## ЗАДАНИЯ
A - Переведите на английский язык предложение из текста о величии памятников и природы: «Невольно спрашиваешь себя: к чему они?»
B - Продолжите текст о величии памятников и природы, начав сразу после его последнего предложения.

Наконец, вот черта, которая окончательно выразит нашу мысль. Колоссы Нила, так же как и западные храмы, кажутся нам сначала простыми украшениями. Невольно спрашиваешь себя: к чему они? Но, присмотревшись ближе, вы заметите, что совершенно так же обстоит дело и с красотами природы. В самом деле: вид звездного небосвода, бурного океана, цепи гор, покрытых вечными льдами, африканская пальма, качающаяся в пустыне, английский дуб, отражающийся в озере, – все наиболее величественные картины природы, как и изящнейшие ее произведения, точно так же сначала не будят в уме никакой мысли о пользе, вызывают в первую минуту лишь совершенно бескорыстные мысли; между тем в них есть полезность, но на первый взгляд она не видна и только позднее открывается размышлению. Так и обелиск, не дающий даже достаточно тени, чтобы на минуту укрыть вас от зноя почти тропического солнца, не служит ни к чему, но заставляет вас поднять взор к небу; так великий храм христианского мира, когда в час сумерек вы блуждаете под его огромными сводами и глубокие тени уже наполнили весь корабль, а стекла купола еще горят последними лучами заходящего солнца, более удивляет вас, чем чарует своими нечеловеческими размерами; но эти размеры показывают вам, что человеческому созданию было дано однажды для прославления Бога возвыситься до величия самой природы[481]. Наконец, когда тихим летним вечером, идя вдоль долины Рейна, вы приближаетесь к одному из этих старинных средневековых городов, смиренно простершихся у подножья своего колоссального собора, и диск луны в тумане реет над верхушкой гиганта, – зачем этот гигант перед вами? Но, может быть, он навеет на вас какое-нибудь благочестивое и глубокое мечтание; может быть, вы с новым жаром падете ниц перед Богом этой могучей поэзии; может быть, наконец, светозарный луч, исходящий от вершины памятника, пронижет окружающий вас мрак и, осветив внезапно путь, вами пройденный, изгладит темный след былых ошибок и заблуждений! Вот почему стоит перед вами этот гигант.

## ИСХОДНЫЕ ДАННЫЕ
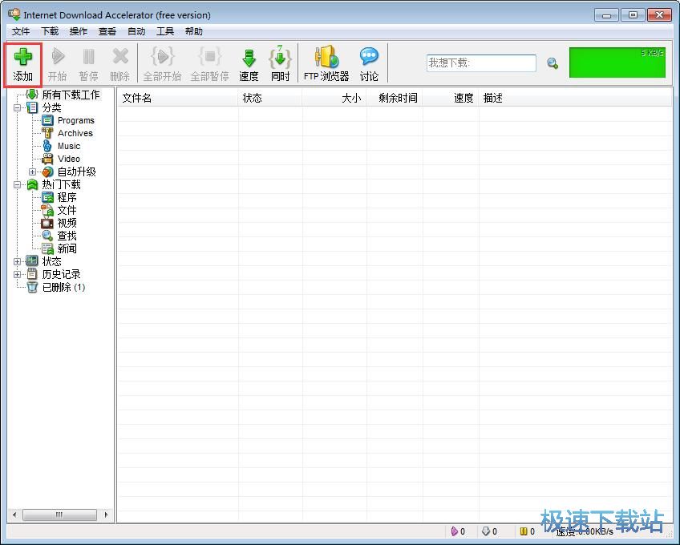This screenshot has height=545, width=680.
Task: Open the 讨论 (Discuss) chat icon
Action: [x=369, y=65]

## ОТВЕТЫ К ЗАДАНИЯМ
A - One involuntarily asks oneself: what are they for?

B -
А после этого идите в Пестум и отдайте себе отчет во впечатлении, которое он произведет на вас. Вот что с вами случится: вся изнеженность, все соблазны языческого мира, приняв самые обольстительные свои формы, внезапно встанут толпой вокруг вас и опутают вас своей фантастической сетью; все воспоминания о ваших безумнейших утехах, о самых пламенных ваших порывах проснутся в ваших чувствах, и тогда, забыв наши искреннейшие верования и задушевнейшие убеждения, вы помимо собственной воли будете всеми фибрами вашего земного существа обожать те нечистые силы, которым так долго в опьянении своего тела и души поклонялся человек. Ибо и прекраснейший из греческих храмов не говорит нам о небе; приятное чувство, которое внушают нам его прекрасные пропорции, имеет целью лишь заставить нас полнее вкушать земные наслаждения; храмы древних представляли собою в сущности не что иное, как прекрасные жилища, которые они строили для своих героев, ставших богами, тогда как наши церкви являются настоящими религиозными памятниками. И потому лично я испытал, признаюсь, в тысячу раз больше счастия у подножья Страсбургского собора, нежели пред Пантеоном или даже внутри Колизея, этого внушительного свидетеля двух величайших слав человечества: владычества Рима и рождения христианства. Госпожа Сталь сказала как-то, говоря о музыке, что она одна отличается прекрасной бесполезностью и что именно поэтому она так глубоко волнует нас[482]. Вот наша мысль, выраженная на языке гения; мы только проследили в другой области тот же принцип. В общем несомненно, что красота и добро исходят из одного источника и подчиняются одному и тому же закону, что они являются таковыми лишь в силу своей бескорыстности, что, наконец, история искусства – не что иное, как символическая история человечества.
В «Телескопе» за 1832 г., № 11, стр. 347 слл., было напечатано, под заглавием «Нечто из переписки NN», несколько выдержек из утраченных для нас философских писем Чаадаева; вот они.
– Нам предписано любить ближнего; но для чего? – Чтобы отклонить любовь нашу от самих себя. – Это не мораль, а просто логика. – Что бы я ни делал, между мною и истиною вечно становится что-то постороннее, и это постороннее – это я сам. Я сам от себя заслоняю истину. Одно, следовательно, средство открыть ее: отстранить свое я. Потому, мне кажется, хорошо бы было, если бы мы часто повторяли самим себе то, что Диоген сказал Александру: посторонись, ты заслоняешь мне солнце!
– Он умер, тот, кого вы любили, перед кем вы благоговели, и вам осталось от него одно грустное воспоминание – грустное и, может быть, сладкое в то же время. Но вы уже не любите его, не благоговеете перед ним по-прежнему; и можно ли благоговеть перед прахом, любить разрушение? – Что, однако, если он не умер? Если он живет еще, где-нибудь далеко, в какой-нибудь далекой стороне? Если он только в отсутствии, подобно стольким из ваших друзей? Тогда зачем не возвратите вы ему всех прежних чувств ваших? – И вот на чем основано поклонение святым. Веровать искренно, твердо в бессмертие души и, между тем, отказывать в благоговении людям, достойным этого чувства, отказывать только потому, что они не живут уже здесь, на этой земле, – скажите: не значит ли это противоречить самому себе?
– Христианское бессмертие есть жизнь без смерти, а совсем не то, что обыкновенно воображают: жизнь после смерти.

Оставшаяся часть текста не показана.